Que nenni, voilà que ce grand Philosophe de YAN s’attaque à ROSENZWEIG !
C’est qu’il se met à la lecture le jeune homme…
…Pour en arriver à une conclusion GRANDIOSE ; « La philosophie est encore l’une des rares disciplines où la réflexion peut encore être rempart contre les passions irrationnelles de toutes sortes qui guettent l’homme »
Merci Mr MOIX nul n’y avait pensé avant vous, décidemment vous ètes un acteur majeur de la pensée comptemporaire, mais définitivement dans la catégorie grand comique.
Si j’ai bien compris :
1) On règle ses comptes à la philosophie grâce à Rosenzweig et Sartre.
Au passage, je note que vous parlez de la philosophie comme si elle était une personne. Ce qui représente un flagrant délit d’anthropomorphisme, aggravé par votre comparaison entre la philosophie et la guitare sur laquelle il y aurait beaucoup à redire.
2) On réduit la philosophie à Hegel, Kierkegaard, Marx, Sartre et Kant. Le méchant dans l’affaire semble être Hegel et son absolutisme qui ne serait que l’affirmation que la seule religion qui vise l’universel c’est le christianisme.
Soit ! Pour quel résultat ?
Allez-vous rendre Hegel responsable de la Shoah ? S’il y a un auteur chez qui on peut retrouver des pages plus qu’ambiguës sur les juifs, c’est bien Nietzsche. Lisez-le attentivement. Vous serez effaré par ses propos.
De plus, vous laissez entendre que Rosenzweig reproche à Hegel son système totalisant qui écrase tout sur son passage, le judaïsme y compris. Pourtant, le Christ, figure centrale chez Hegel, est juif et c’est en tant que tel qu’il se présente pour rappeler la LOI aux juifs.
Sans le Judaïsme, pas de Christianisme et pas d’Islam aussi.
Si le monothéisme constitue grâce au Judaïsme un bond formidable pour l’humanité.
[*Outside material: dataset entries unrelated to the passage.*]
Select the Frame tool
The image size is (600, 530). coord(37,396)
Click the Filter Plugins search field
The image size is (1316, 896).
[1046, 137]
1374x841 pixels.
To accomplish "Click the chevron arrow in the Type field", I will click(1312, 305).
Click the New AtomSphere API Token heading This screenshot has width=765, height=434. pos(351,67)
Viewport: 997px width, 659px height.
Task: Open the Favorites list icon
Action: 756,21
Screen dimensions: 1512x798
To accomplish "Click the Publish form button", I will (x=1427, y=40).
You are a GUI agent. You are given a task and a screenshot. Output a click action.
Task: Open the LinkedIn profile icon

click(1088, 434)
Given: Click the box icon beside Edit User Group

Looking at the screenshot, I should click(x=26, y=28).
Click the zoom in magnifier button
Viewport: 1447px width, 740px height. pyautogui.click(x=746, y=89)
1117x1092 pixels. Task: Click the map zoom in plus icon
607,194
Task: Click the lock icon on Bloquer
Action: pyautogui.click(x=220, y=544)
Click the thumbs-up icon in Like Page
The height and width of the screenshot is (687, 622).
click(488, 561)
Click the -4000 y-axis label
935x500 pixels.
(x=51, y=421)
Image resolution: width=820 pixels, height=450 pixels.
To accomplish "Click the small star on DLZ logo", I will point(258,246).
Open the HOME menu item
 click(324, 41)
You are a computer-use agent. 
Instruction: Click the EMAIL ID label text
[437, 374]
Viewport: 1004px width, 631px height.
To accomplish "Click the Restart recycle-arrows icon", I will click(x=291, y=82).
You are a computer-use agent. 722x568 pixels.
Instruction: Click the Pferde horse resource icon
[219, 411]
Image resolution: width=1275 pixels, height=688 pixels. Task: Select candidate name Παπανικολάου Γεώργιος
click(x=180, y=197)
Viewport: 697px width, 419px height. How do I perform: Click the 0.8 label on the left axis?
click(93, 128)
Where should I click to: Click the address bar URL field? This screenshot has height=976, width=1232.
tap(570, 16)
En effet, les hommes cessent de croire en des divinités multiples et protéiformes pour accéder à l’absolu (Tiens ! l’absolu n’est-ce pas ce que vous reprochiez à Hegel ?). Les hommes deviennent intelligents et adultes. Ils s’éveillent à une certaine rationalité par le travail interprétatif sur le texte sacré. N’est-ce pas ce qu’encourage la tradition juive dans toute son excellence? Constamment confronter la réalité au texte sacré par un commentaire sans cesse renouvelé, revivifié et qui évite tout dogmatisme ?
Malheureusement, le revers de la médaille c’est qu’il n’y a pas un monothéisme mais des monothéismes. Tous se prétendent absolus dans leurs lectures extrêmes de leurs textes sacrés, alors qu’ils découlent de la même source: le judaïsme.
Alors de deux choses l’une.
– Ou bien le judaïsme est la seule religion digne de ce nom et les autres ne sont que des excroissances ratées. Je vous laisse tirer par vous même les conséquences d’une telle position !
– Ou bien aucune religion ne peut prétendre à l’absolu et elles sont condamnées à vivre ensemble, à se reconnaître et à se respecter. Je vous laisse deviner l’ampleur de la tâche.
Si, il y a une autre solution : la disparition de la religion purement et simplement. Pas sûr que ce soit la meilleure option car l’athéisme peut être aussi bête et stupide que les divagations des religieux.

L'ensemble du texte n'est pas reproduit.